EXERCISE:
Everything from the line containing "344x231 pixels." through the line containing "Visit medicalmcq.in link" should be repeated exactly, and nothing else from the data.

MATERIALS PROVIDED:
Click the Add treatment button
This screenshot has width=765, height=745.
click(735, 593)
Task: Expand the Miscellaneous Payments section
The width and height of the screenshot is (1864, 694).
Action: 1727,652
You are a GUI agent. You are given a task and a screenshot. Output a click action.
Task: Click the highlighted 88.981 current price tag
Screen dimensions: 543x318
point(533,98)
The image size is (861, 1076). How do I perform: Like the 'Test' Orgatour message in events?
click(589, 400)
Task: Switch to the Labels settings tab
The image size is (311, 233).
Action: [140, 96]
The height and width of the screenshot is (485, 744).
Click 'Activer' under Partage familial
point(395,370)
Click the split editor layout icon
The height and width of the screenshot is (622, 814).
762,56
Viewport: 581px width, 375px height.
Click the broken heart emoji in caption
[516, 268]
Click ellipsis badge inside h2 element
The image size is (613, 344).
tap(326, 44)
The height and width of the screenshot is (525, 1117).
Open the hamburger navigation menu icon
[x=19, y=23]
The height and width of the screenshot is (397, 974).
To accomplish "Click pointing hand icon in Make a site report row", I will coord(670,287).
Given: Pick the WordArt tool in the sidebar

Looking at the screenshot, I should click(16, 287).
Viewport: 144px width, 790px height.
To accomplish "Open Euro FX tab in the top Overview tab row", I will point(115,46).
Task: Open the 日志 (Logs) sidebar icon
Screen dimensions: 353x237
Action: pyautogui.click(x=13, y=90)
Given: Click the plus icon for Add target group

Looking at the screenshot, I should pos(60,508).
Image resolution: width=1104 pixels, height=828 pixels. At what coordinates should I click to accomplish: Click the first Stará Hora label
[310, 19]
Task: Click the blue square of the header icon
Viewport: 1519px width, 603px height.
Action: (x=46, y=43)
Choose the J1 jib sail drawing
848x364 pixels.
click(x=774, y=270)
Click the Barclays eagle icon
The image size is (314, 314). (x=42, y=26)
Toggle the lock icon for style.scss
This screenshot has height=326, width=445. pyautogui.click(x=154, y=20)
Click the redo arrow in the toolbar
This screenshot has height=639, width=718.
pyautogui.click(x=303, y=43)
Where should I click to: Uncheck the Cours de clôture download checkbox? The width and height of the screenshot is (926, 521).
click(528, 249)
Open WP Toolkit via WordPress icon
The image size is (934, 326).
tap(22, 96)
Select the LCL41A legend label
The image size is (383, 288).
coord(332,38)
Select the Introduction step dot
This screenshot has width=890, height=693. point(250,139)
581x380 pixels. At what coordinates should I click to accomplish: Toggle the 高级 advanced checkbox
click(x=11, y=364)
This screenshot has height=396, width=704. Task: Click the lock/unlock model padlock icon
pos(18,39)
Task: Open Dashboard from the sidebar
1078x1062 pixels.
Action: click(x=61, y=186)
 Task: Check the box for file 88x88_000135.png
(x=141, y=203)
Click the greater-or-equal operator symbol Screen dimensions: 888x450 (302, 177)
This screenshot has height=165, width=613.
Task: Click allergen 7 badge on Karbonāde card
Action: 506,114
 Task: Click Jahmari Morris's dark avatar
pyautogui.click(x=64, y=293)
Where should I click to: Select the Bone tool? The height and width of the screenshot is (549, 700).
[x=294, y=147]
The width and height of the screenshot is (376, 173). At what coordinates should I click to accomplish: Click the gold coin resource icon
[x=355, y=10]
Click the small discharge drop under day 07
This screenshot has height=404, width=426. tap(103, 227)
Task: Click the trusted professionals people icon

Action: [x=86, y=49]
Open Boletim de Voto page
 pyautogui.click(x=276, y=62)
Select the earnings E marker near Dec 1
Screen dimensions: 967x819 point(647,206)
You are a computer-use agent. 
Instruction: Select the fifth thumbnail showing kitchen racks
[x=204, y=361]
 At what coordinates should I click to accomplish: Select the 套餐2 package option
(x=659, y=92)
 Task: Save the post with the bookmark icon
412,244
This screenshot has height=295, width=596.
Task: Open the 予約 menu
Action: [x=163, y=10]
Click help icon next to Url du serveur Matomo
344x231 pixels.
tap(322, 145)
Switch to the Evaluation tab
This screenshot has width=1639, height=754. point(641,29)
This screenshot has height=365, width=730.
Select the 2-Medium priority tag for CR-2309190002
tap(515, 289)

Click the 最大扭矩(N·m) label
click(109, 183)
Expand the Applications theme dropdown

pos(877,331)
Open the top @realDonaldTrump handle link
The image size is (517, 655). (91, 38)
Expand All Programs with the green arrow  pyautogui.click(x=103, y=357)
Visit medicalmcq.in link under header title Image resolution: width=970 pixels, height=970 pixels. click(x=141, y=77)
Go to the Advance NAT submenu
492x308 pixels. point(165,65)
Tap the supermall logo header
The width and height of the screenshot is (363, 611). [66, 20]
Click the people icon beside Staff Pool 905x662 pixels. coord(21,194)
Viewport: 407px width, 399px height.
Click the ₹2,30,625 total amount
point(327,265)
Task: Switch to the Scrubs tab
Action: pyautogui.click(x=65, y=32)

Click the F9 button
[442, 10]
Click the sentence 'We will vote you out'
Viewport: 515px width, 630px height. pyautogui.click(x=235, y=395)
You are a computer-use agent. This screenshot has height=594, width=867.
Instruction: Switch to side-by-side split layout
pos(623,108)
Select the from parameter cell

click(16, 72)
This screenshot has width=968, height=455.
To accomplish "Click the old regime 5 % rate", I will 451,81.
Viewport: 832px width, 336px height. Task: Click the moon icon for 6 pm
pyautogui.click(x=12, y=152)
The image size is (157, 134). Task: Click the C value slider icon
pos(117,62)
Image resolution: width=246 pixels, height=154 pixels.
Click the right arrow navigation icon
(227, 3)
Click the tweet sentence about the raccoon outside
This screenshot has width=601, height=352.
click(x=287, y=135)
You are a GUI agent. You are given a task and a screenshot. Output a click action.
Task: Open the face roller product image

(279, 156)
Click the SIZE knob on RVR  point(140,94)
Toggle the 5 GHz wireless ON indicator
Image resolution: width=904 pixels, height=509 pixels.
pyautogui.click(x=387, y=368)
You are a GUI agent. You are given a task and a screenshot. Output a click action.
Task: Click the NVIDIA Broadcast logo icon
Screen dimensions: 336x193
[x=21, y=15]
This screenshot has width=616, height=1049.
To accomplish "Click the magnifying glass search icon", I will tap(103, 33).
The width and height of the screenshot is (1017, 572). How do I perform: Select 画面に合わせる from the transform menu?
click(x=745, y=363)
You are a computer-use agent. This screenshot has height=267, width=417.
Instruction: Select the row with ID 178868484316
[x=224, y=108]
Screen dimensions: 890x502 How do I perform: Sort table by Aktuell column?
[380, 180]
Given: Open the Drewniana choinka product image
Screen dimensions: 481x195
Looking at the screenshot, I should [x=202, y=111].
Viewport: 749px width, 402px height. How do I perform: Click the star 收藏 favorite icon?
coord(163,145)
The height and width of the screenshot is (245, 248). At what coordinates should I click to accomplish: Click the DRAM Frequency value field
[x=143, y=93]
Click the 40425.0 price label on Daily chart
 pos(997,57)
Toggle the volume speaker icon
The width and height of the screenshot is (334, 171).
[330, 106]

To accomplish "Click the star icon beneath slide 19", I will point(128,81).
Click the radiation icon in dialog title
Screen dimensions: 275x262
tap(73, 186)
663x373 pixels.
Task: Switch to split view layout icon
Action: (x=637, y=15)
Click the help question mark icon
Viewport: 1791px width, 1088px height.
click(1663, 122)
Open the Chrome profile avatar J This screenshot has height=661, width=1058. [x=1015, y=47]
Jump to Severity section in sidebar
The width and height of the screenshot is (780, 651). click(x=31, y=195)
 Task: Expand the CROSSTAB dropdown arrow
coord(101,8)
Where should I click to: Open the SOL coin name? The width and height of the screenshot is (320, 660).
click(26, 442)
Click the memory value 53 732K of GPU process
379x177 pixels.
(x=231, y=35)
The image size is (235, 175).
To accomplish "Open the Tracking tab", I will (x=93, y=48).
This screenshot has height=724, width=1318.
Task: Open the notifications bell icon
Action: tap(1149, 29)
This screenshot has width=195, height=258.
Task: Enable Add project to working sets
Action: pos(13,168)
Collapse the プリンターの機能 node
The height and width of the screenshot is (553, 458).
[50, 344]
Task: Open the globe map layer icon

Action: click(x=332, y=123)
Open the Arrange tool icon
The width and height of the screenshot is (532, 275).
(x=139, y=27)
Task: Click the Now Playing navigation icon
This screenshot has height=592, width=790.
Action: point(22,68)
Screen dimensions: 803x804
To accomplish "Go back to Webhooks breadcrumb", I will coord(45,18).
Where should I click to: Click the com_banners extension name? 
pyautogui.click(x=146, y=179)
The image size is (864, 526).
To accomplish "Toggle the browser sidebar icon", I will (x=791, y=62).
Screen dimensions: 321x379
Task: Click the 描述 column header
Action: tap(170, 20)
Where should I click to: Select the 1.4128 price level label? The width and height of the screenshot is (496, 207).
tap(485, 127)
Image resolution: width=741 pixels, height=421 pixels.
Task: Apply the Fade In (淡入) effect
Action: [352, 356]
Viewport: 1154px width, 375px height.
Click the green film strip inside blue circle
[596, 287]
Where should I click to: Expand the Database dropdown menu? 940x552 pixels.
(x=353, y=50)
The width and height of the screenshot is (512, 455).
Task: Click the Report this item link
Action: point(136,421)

RESULT FOR THIS TASK:
344x231 pixels.
tap(322, 145)
Switch to the Evaluation tab
This screenshot has width=1639, height=754. point(641,29)
This screenshot has height=365, width=730.
Select the 2-Medium priority tag for CR-2309190002
tap(515, 289)

Click the 最大扭矩(N·m) label
click(109, 183)
Expand the Applications theme dropdown

pos(877,331)
Open the top @realDonaldTrump handle link
The image size is (517, 655). (91, 38)
Expand All Programs with the green arrow  pyautogui.click(x=103, y=357)
Visit medicalmcq.in link under header title Image resolution: width=970 pixels, height=970 pixels. click(x=141, y=77)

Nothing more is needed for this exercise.